See Kolstad v. Am. Dental Ass’n, 527 U.S. 526, 536 (1999) (finding that Title VII’s
requirement of showing “malice” or “reckless indifference to the federally protected
rights of an aggrieved individual” in order to qualify for punitive damages means the
complaining party must demonstrate that the employer discriminated “in the face of a
perceived risk that its actions will violate federal law”).5
While the respondents met the standard for establishing a right to
compensatory damages, we find that they failed to meet the higher standard required of
plaintiffs in order to qualify for punitive damages under the Human Rights Act. See
Kolstad, 527 U.S. at 534 (“Congress plainly sought to impose two standards of liability –
one for establishing a right to compensatory damages and another, higher standard that a
plaintiff must satisfy to qualify for a punitive award.”). The evidence in this case simply
fails to indicate the kind of repeated and continuing wrongdoing by the employer that
demonstrates the employer’s criminal indifference to the rights of women in the
workplace recognized by the Human Rights Act. For this reason, we find that the circuit
court erred in denying the petitioners’ motion for judgment as a matter of law on the issue
of punitive damages.
5
This Court indicated in Human Rights Comm’n v. Wilson Estates, 202 W. Va.

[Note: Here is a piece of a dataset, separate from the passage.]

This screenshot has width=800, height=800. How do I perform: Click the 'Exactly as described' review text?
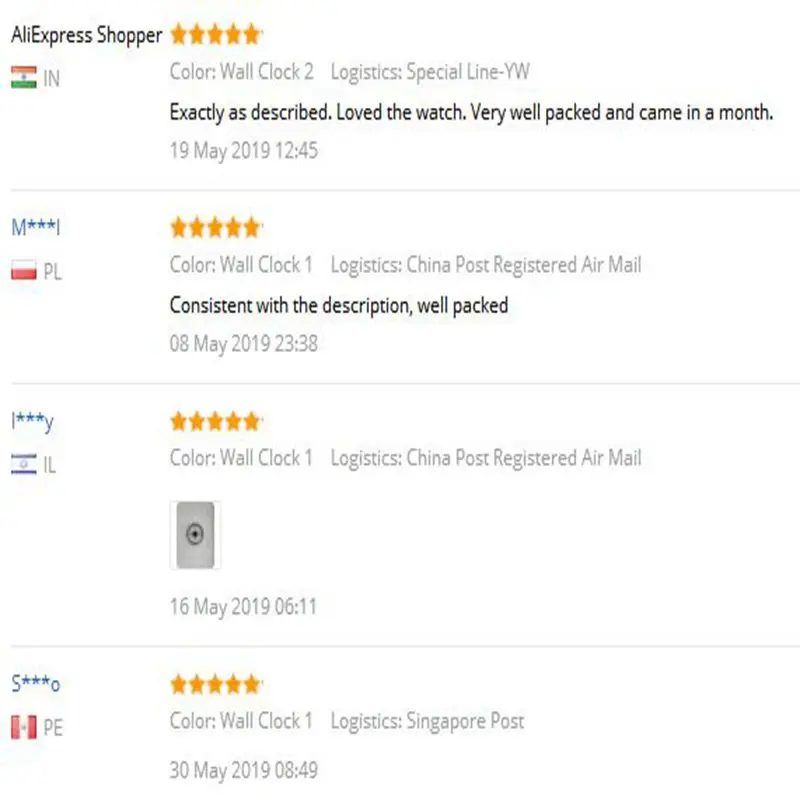point(471,113)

152, 158, 503 S.E.2d 6, 12 (1998), that “Title VII is the federal analogue to our Human
Rights Act.” Also, this Court has a “longstanding practice of applying the same analytical
framework used by the federal courts when deciding cases arising under the Human
Rights Act.” Id. (citation omitted).
16
IV. CONCLUSION
For the reasons stated above, this Court affirms the September 3, 2013,
order of the Circuit Court of Jackson County to the extent that it denied the petitioners’
motion for judgment as a matter of law or for a new trial on the respondents’ award of
compensatory damages for their hostile work environment claims. However, we reverse
the circuit court’s order to the extent that it denied the petitioners’ motion for judgment as
a matter of law on the respondents’ award of punitive damages.
Affirmed, in part, and reversed, in part.